◆ ASSIGNED TASK: Whatever the data contains, copy all of it exactly.

◆ GIVEN DATA:
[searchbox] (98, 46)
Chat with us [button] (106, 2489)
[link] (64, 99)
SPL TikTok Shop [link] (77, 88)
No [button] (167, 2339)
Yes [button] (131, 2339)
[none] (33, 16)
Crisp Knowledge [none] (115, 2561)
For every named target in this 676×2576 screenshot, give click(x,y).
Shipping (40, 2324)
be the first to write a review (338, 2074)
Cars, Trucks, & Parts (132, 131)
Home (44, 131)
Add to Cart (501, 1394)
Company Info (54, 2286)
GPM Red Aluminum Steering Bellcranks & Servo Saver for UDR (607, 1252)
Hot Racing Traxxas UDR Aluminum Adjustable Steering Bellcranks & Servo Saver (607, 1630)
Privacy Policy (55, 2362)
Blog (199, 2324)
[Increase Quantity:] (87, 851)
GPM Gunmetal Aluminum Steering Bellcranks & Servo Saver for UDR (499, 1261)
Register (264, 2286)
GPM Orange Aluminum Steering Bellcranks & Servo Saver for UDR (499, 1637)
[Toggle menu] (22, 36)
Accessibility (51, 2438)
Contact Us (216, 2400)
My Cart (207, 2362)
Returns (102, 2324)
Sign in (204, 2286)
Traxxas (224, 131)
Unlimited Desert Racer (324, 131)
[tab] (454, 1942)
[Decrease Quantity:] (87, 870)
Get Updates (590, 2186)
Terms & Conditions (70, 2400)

◆ RESULT OF THIS EXERCISE:
[searchbox] (98, 46)
Chat with us [button] (106, 2489)
[link] (64, 99)
SPL TikTok Shop [link] (77, 88)
No [button] (167, 2339)
Yes [button] (131, 2339)
[none] (33, 16)
Crisp Knowledge [none] (115, 2561)
For every named target in this 676×2576 screenshot, give click(x,y).
Shipping (40, 2324)
be the first to write a review (338, 2074)
Cars, Trucks, & Parts (132, 131)
Home (44, 131)
Add to Cart (501, 1394)
Company Info (54, 2286)
GPM Red Aluminum Steering Bellcranks & Servo Saver for UDR (607, 1252)
Hot Racing Traxxas UDR Aluminum Adjustable Steering Bellcranks & Servo Saver (607, 1630)
Privacy Policy (55, 2362)
Blog (199, 2324)
[Increase Quantity:] (87, 851)
GPM Gunmetal Aluminum Steering Bellcranks & Servo Saver for UDR (499, 1261)
Register (264, 2286)
GPM Orange Aluminum Steering Bellcranks & Servo Saver for UDR (499, 1637)
[Toggle menu] (22, 36)
Accessibility (51, 2438)
Contact Us (216, 2400)
My Cart (207, 2362)
Returns (102, 2324)
Sign in (204, 2286)
Traxxas (224, 131)
Unlimited Desert Racer (324, 131)
[tab] (454, 1942)
[Decrease Quantity:] (87, 870)
Get Updates (590, 2186)
Terms & Conditions (70, 2400)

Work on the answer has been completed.